───── Information shown

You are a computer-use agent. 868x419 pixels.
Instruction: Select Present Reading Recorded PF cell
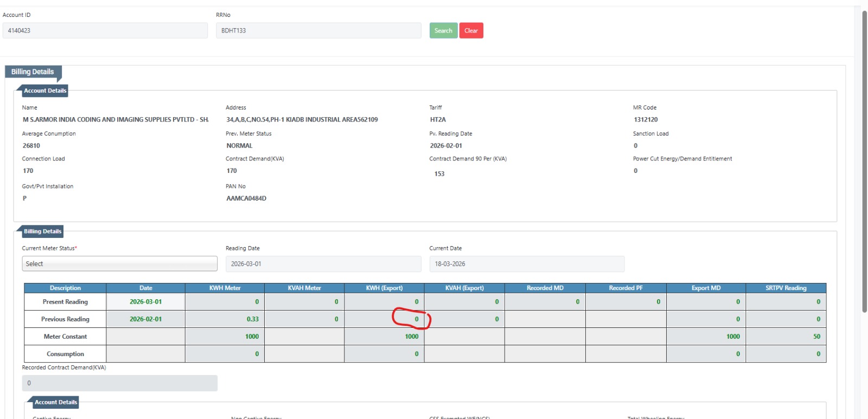coord(626,302)
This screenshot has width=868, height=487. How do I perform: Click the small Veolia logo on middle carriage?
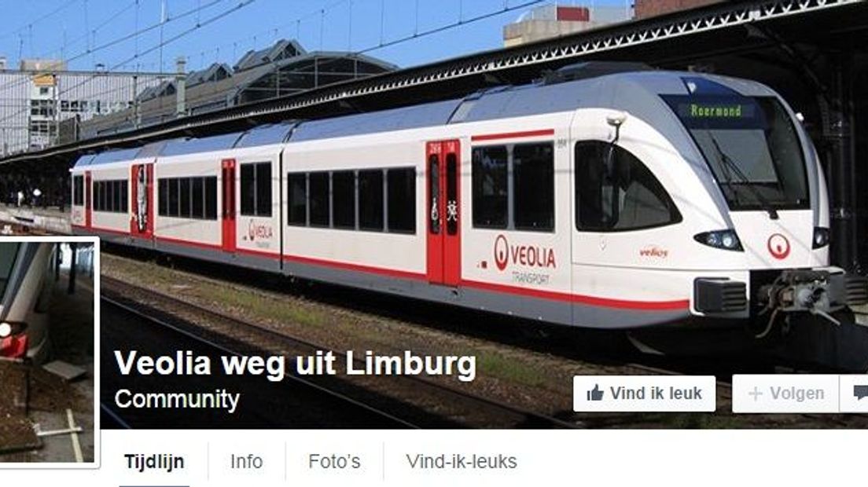[x=260, y=233]
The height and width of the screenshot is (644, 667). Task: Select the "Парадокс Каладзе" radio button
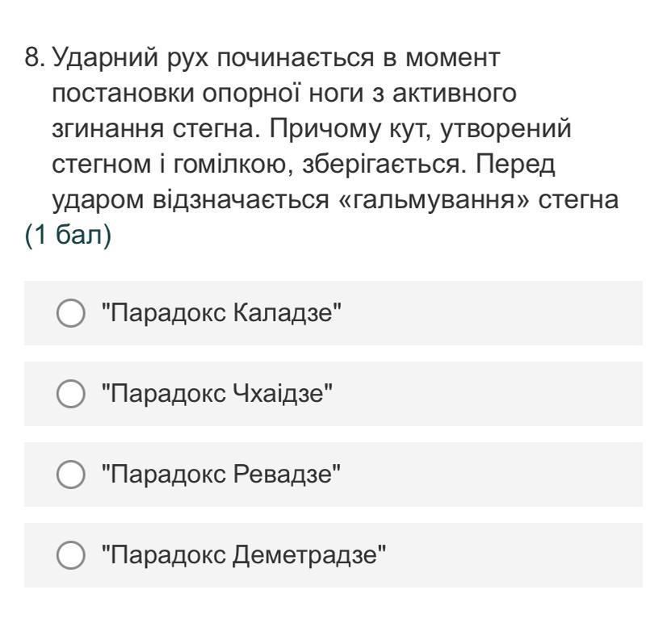pos(70,313)
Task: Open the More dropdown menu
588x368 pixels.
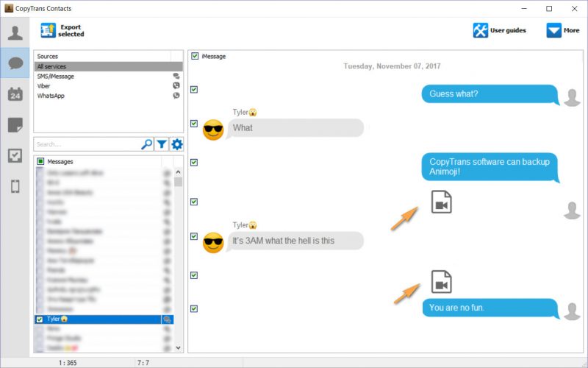Action: [563, 31]
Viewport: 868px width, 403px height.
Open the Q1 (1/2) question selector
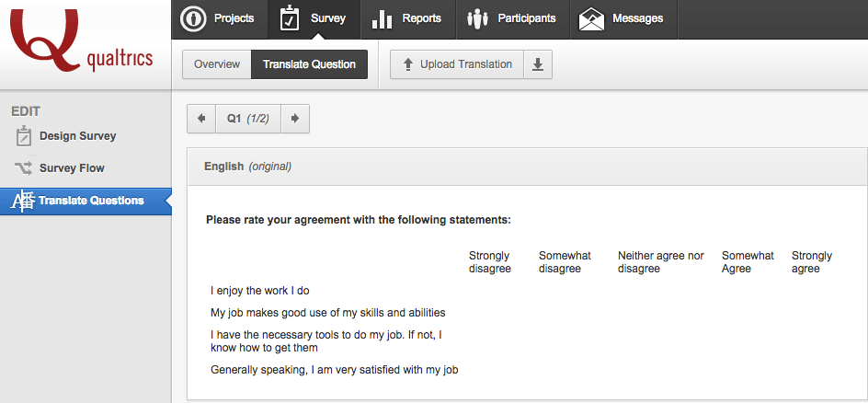click(248, 119)
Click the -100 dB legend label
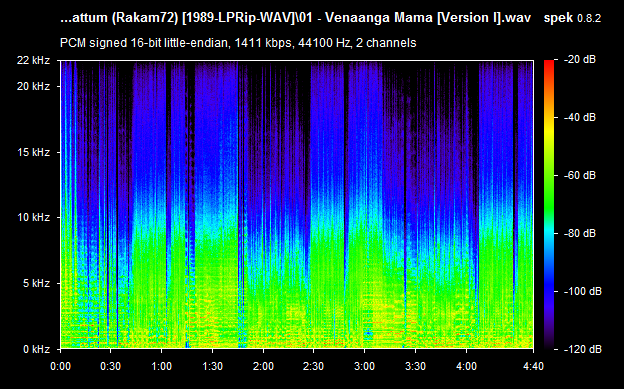 583,291
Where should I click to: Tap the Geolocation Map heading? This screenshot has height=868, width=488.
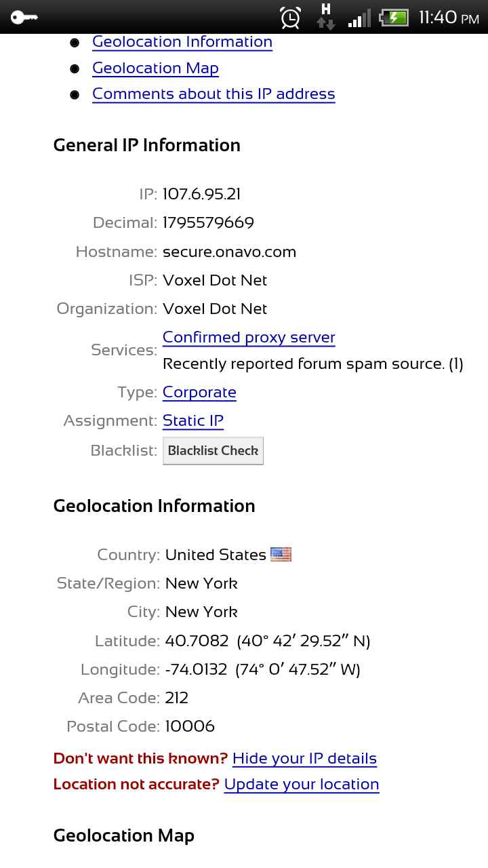124,836
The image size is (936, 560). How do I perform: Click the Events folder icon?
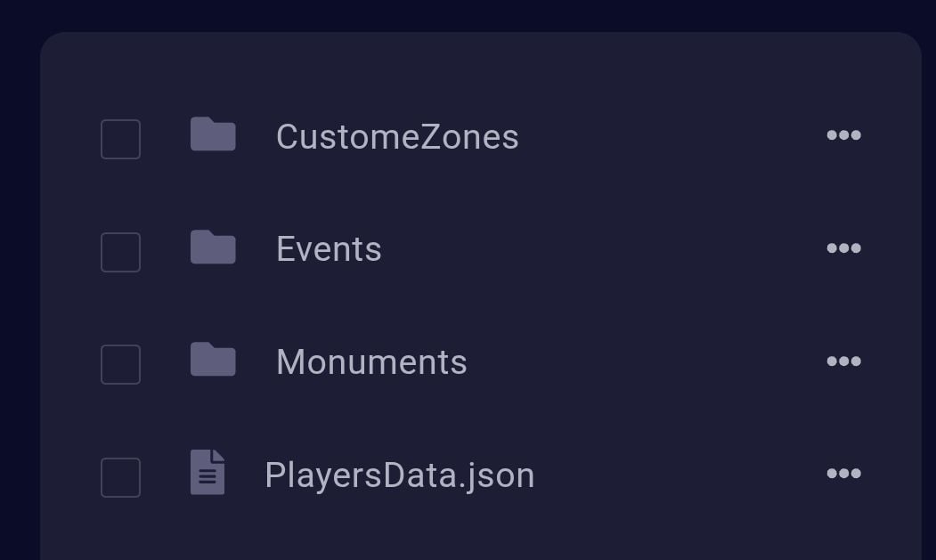tap(213, 248)
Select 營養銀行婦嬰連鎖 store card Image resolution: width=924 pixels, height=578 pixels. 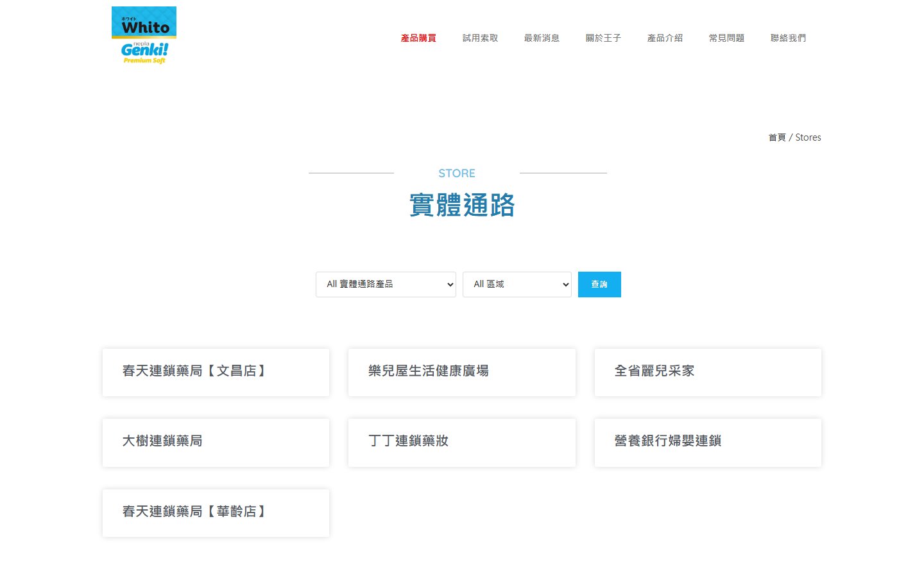click(x=707, y=442)
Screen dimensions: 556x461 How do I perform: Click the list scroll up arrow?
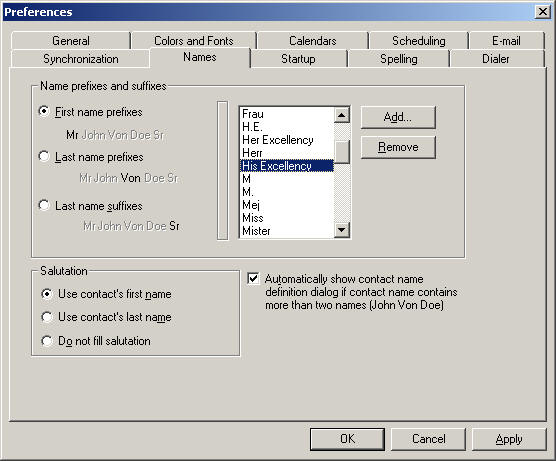pos(342,115)
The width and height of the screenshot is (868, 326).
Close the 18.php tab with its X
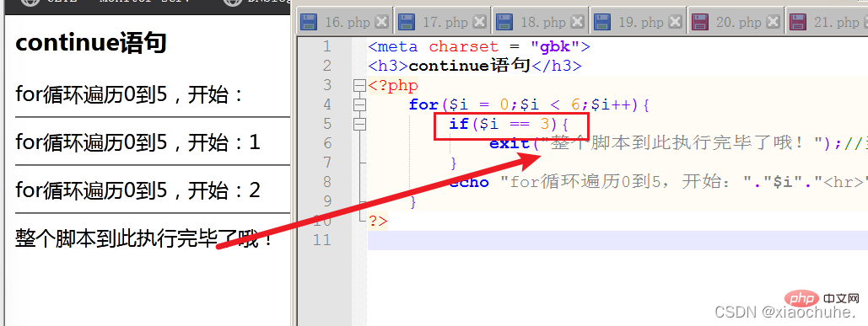(577, 22)
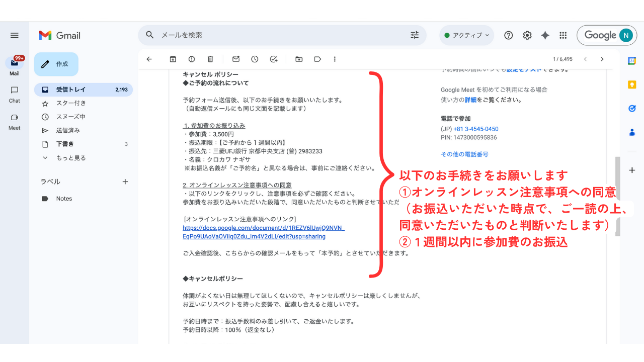Delete the email with the trash icon
This screenshot has width=644, height=362.
[211, 59]
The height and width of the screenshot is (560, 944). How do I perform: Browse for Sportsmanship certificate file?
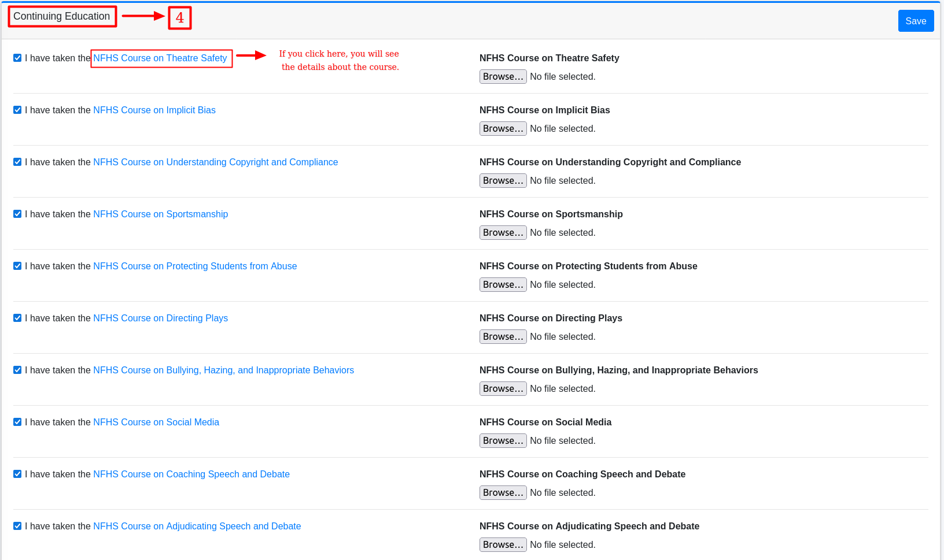[x=503, y=232]
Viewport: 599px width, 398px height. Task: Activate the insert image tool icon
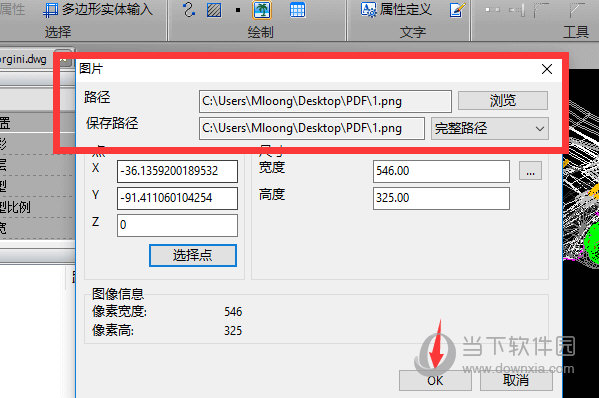point(262,10)
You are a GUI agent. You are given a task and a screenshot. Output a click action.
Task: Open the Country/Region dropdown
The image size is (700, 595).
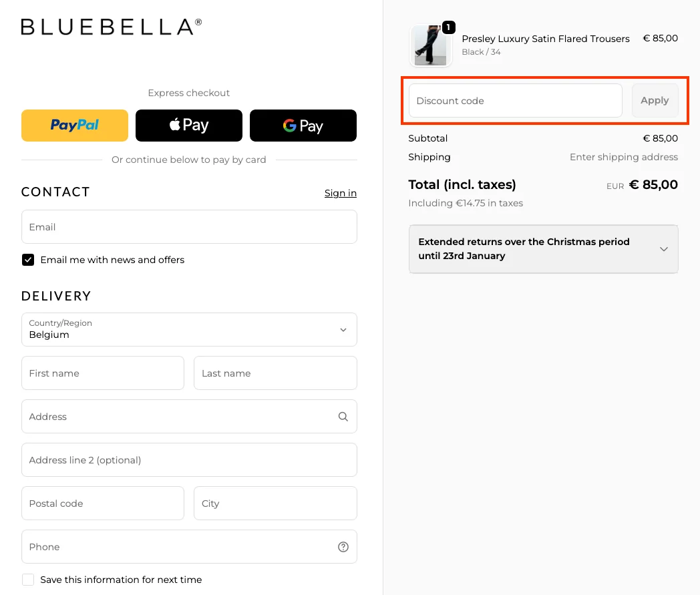pos(189,329)
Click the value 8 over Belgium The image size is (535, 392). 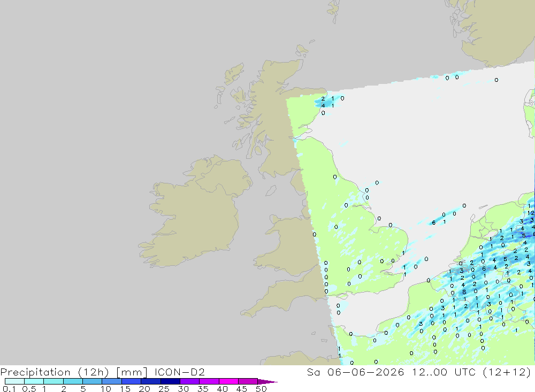pyautogui.click(x=464, y=293)
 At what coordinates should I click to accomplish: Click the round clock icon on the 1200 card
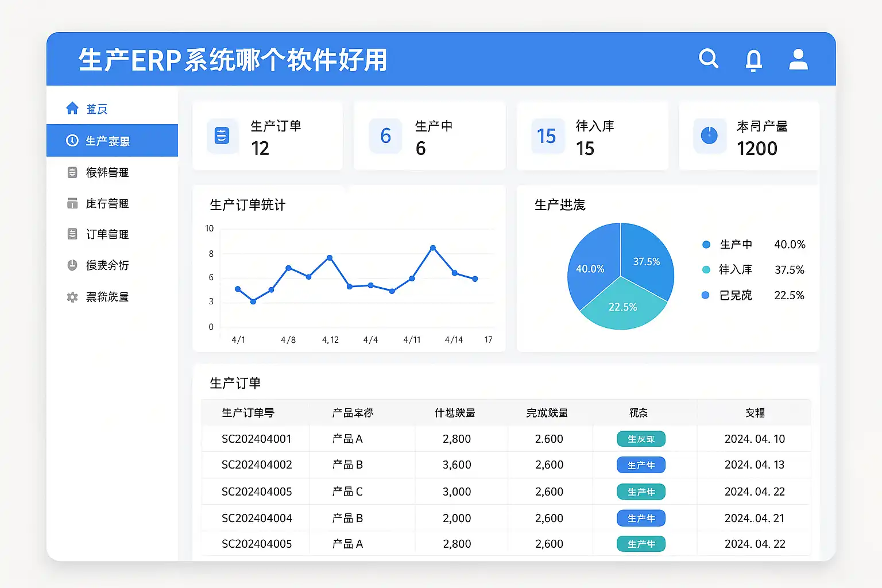tap(709, 136)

──────────

▸ **Exercise directions**:
Your answer must be one number: the count of lines in the entries that contain the string "dropdown".

▸ **Completed task**:
2